> **TASK DETAILS**
Return the line that has "The height and width of the screenshot is (786, 444)." and all lines below it through the last, exactly as they stand; omit pictures.

> **EXERCISE INPUT**

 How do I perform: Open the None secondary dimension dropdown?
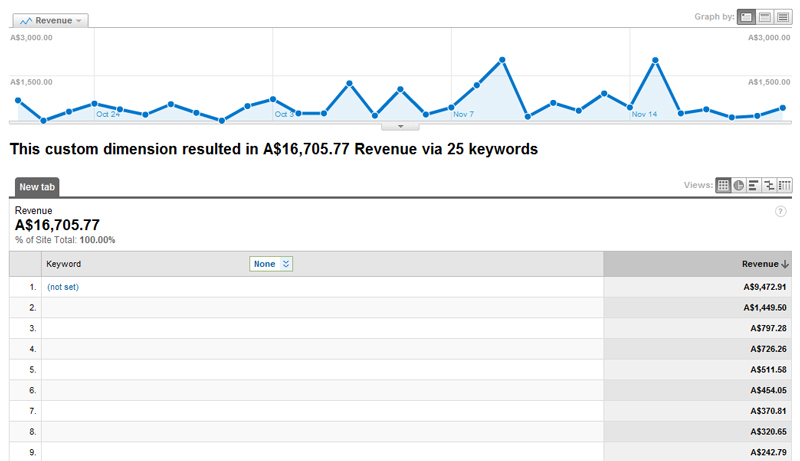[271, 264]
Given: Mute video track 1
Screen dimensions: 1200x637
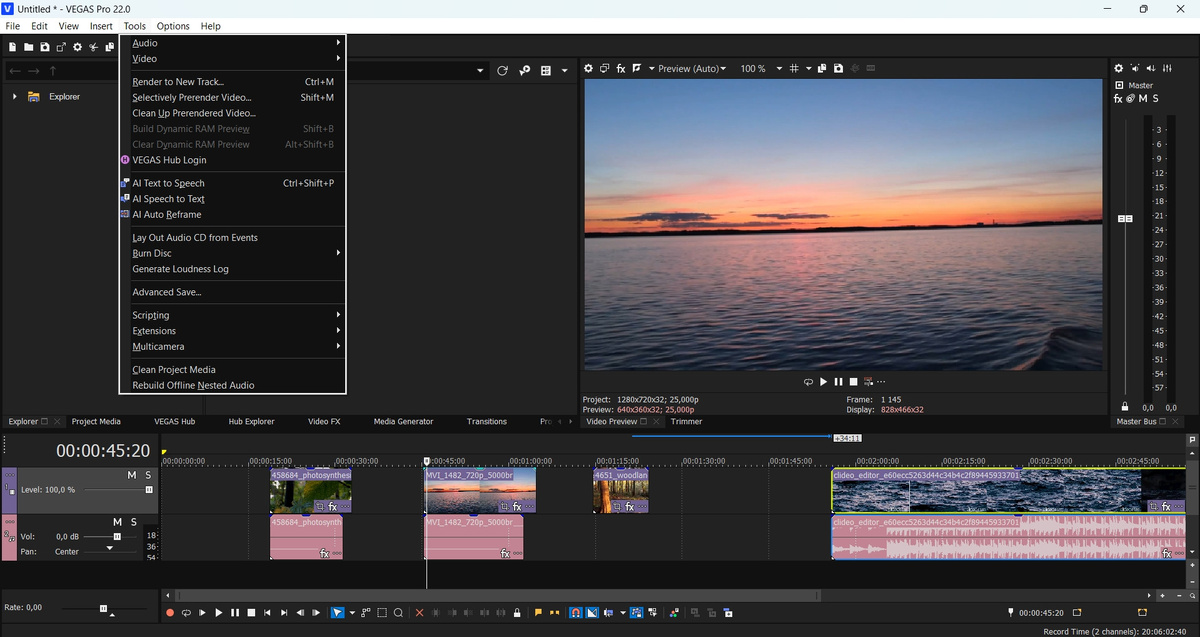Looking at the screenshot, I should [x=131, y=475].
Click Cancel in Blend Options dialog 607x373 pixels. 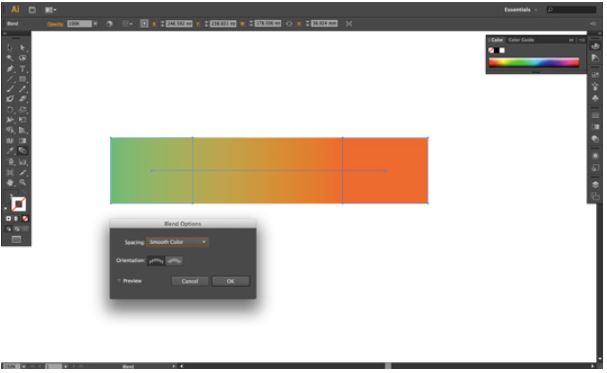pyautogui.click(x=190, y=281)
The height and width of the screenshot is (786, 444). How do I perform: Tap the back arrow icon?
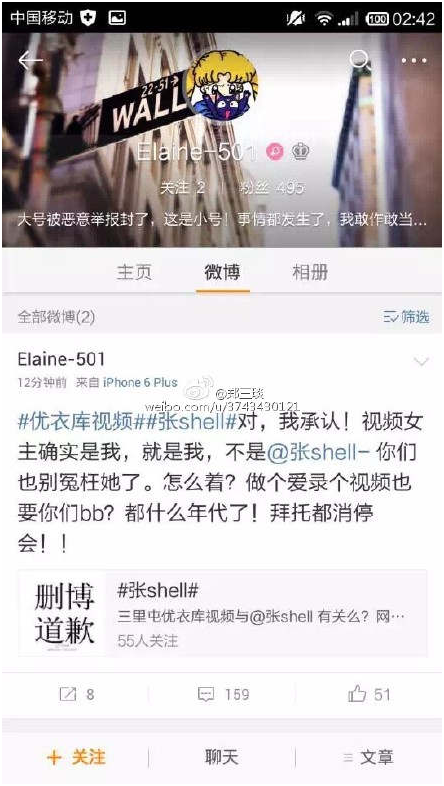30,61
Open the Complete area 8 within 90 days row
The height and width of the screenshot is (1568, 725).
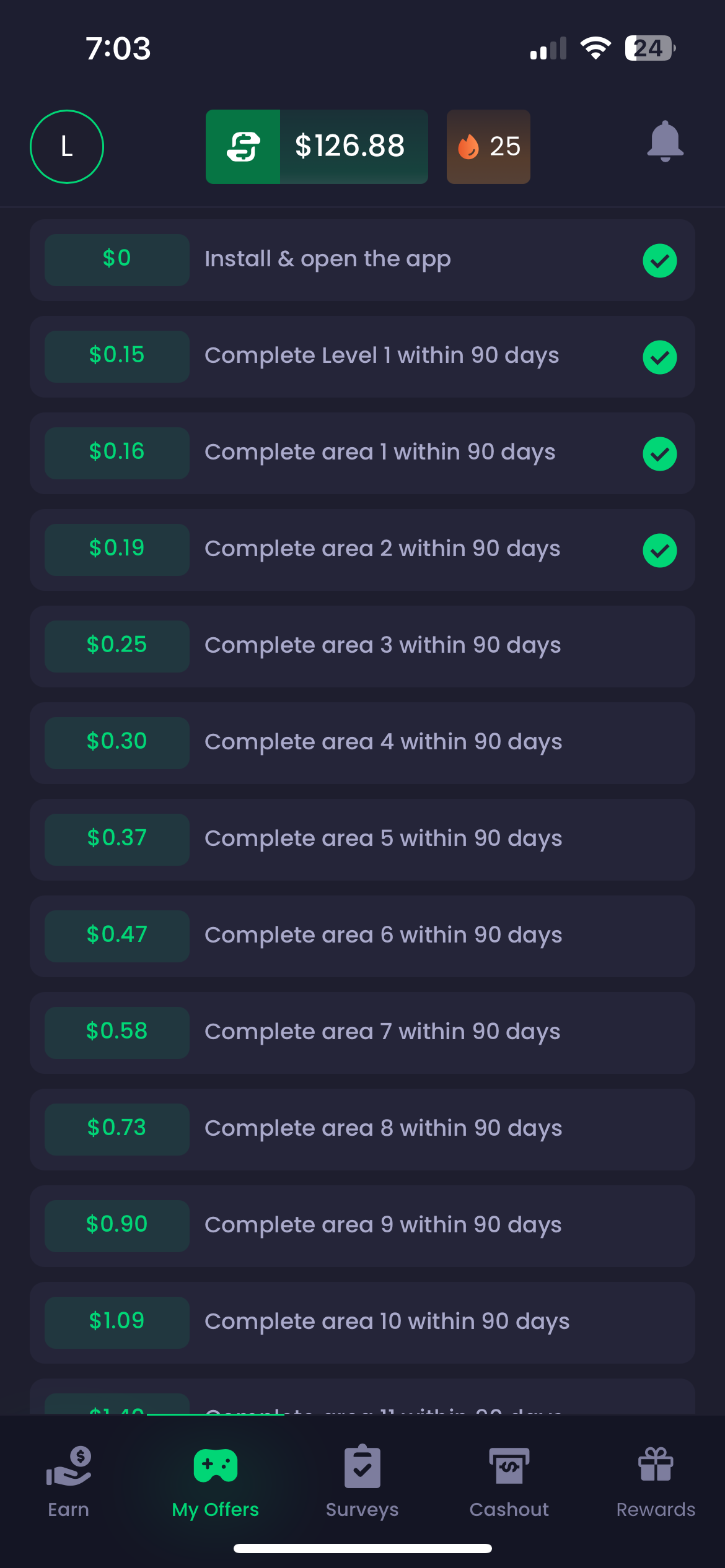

> **TASK RESPONSE**
The height and width of the screenshot is (786, 444). How do I perform: Tap the back arrow icon?
30,61
Open the Complete area 8 within 90 days row
The height and width of the screenshot is (1568, 725).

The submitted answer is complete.